Coalition Politics: Building Blocs
Thu May 25, 2006 at 12:13:48 AM PDT
People vote a certain way for one of two reasons:
1) As an individual
2) As a member of a voting block.
Voting blocs are not ways of looking at voters. This isn't analysis, this is purely factual.
People don't go in and vote thinking "This is for Mississippi" in a national election; they might do it for "The South," or even "New Orleans." But they are likelier to do it as a participant in a bloc.
It's not about states; the 50 State Strategy is great but it isn't everything.
What is everything?
Getting voting blocs to move over to our side.
And getting individuals firmly into voting blocs that are on our side.
Healthcare is not a voting bloc. If it were, it would be important to look at the relative weight applied on a voter by healthcare issues if, say, the person worked in the existing healthcare, pharmaceutical, or insurance industries and depended on that for their entire livelihood, versus people fearing accidents and illness.
Issues do not constitute voting blocs.
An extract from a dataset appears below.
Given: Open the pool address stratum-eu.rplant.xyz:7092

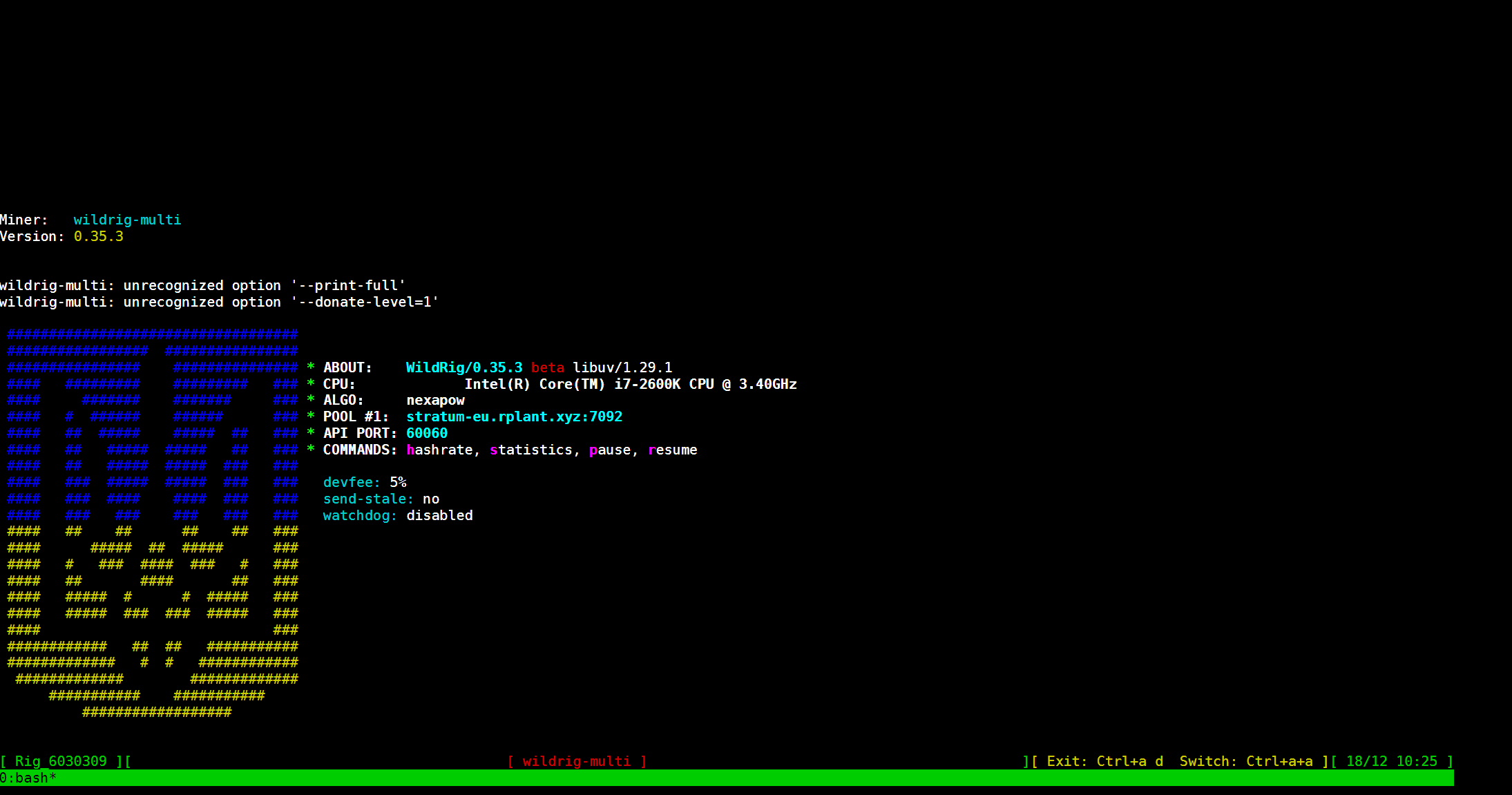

What it takes is organizational structure, from ground troops on up through local captains to central power. Issues are personal matters. We can and should talk about building up new voting blocs around them, however small, but should not confuse a strong issue with a voting block.
Labor is a voting bloc that the Democratic Party has been holding onto by a thread but that is unraveling, from both ends. Too little examined around here, some of the people in labor are finding their personal "issues" so much to the Republican side they vote against even mighty labor. Meanwhile it gets less numerous and more and more undermined in popular perception, with Democratic politicians often silent support not helping that.
Anti-War can be a voting bloc, but aside from the world socialists no one is considering it such.
Anti-Abortion is a voting bloc but pro-choice groups meanwhile, along with the lighter-weight environmental groups, is trying to be less of one with Republican endorsements. These groups do less than you might imagine politically in any case.
One could continue. The military? Police? NRA? I think you get the point. A voting bloc is a group that can exert determinative influence over the votes of many of its members, and moreover has members who know they are members and are organized.
That's what we have in this country: A lot of voting blocs, instead of a lot of little European style parties. Unlike Europe we don't have a forum for squabbles prior to forming coalitions after elections. That's a lack, because it doesn't give Teamsters, for example, a chance to say they hate gays (or just love them less) before voting (for "Labor") and then having their bosses participate in a coalition somewhat outside of their concern or personal identification.
We need to get serious about that. Politics is one thing. Progress can be advanced at the ballot box, on small issues even without majority consent, if you have a strong set of coalitions and the appeal of the issue to pull from the other side is more than compensatory for any loss. However, that's not really the place to do it. Progress needs to happen in hearts and minds. Politics is sausage making. If you don't have the taste to participate... Don't leave the kitchen, no no, come back, that's the exit into the alleyway. Instead, have a seat in the front of the restaurant. Be served; convey your wishes to the chefs. That option needs to exist for people, and moreover those that stay need to be less purist about the contents of coalitions.
Your assignment, should you choose to accept it, is to help reel in existing blocs and identify needs for new ones, however small. And while about that business, think about the need for a functioning coalition here at DailyKos that does not concern itself overmuch with how people arrive at their broad agreement, or what their isolated disagreements may be. And talk about blocs. Comment and diary about it. Realize its an arena where we can fight smaller battles, more principled battles as they are focused battles, and win... All the while having it count toward a larger victory.
Bear in mind that when I talk about your maybe not liking the contents of coaltions... I'm not talking about making sausage out of good issues. All I'm talking about is getting those issues advanced with comfortable electoral leads. Face it, if you wnat substantially more than half of voters in your camp, and happily there, it isn't going to look like a group you see yourself fitting in snugly with.
That's right, it won't look like anything much. That's because the identity politics will be focused on the blocs themselves and by extention the Democratic Party. That seems risky but that's the way to get commanding majorities and lasting cooperation. And no, I'm not going to compare this to the Republicans because they aren't the masters at it, just lately slightly better. One could argue that their policies are so contrary to what's good, that they must be much better at coalition building, but we need to think less about them and more about what we can take from them (other than crummy, losing policy and sloganeering).